Facebook ist wieder einmal von einem Datenleck betroffen: Am Wochenende seien Telefonnummern, E-Mail-Adressen und weitere Daten von 533 Millionen Facebook-Nutzern in einem Hacker-Forum entdeckt worden, berichtet die FAZ. Die Daten sollen bereits aus dem Jahr 2019 stammen, als das Netzwerk von einem Datenleck betroffen war, erklärte eine Sprecherin: „Das sind alte Daten, über die bereits 2019 berichtet wurde. Wir haben das Problem im August 2019 entdeckt und behoben.“
Ganz ungefährlich ist die Sache damit aber nicht: Sobald persönliche Informationen wie die E-Mail-Adresse und Telefonnummer bekannt sind, steigt die Gefahr, dass Menschen auf gefälschte Mails reinfallen. Denn diese können mit den persönlichen Daten authentischer gestaltet werden.

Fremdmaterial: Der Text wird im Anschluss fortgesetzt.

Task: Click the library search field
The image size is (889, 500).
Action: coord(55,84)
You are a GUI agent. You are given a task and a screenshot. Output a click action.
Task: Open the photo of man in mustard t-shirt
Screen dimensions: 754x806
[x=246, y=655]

Für Facebook war das sogenannte „Scraping“ in der Vergangenheit ein großes Problem: Dabei handelt es sich um automatisierte Anfragen, über die Telefonnummern von Nutzern, die eigentlich nicht offen sichtbar sind, in großem Stil abgerufen werden können. 2018 musste Facebook einräumen, dass vermutlich alle öffentlich zugänglichen Daten der damals mehr als zwei Milliarden Nutzer auf diese Weise eingesammelt wurden. Letztendlich hat das Netzwerk die Funktion, die dieses Vorgehen ermöglichte, abgeschaltet – bereits entwendete Daten können damit aber nicht wieder eingefangen werden.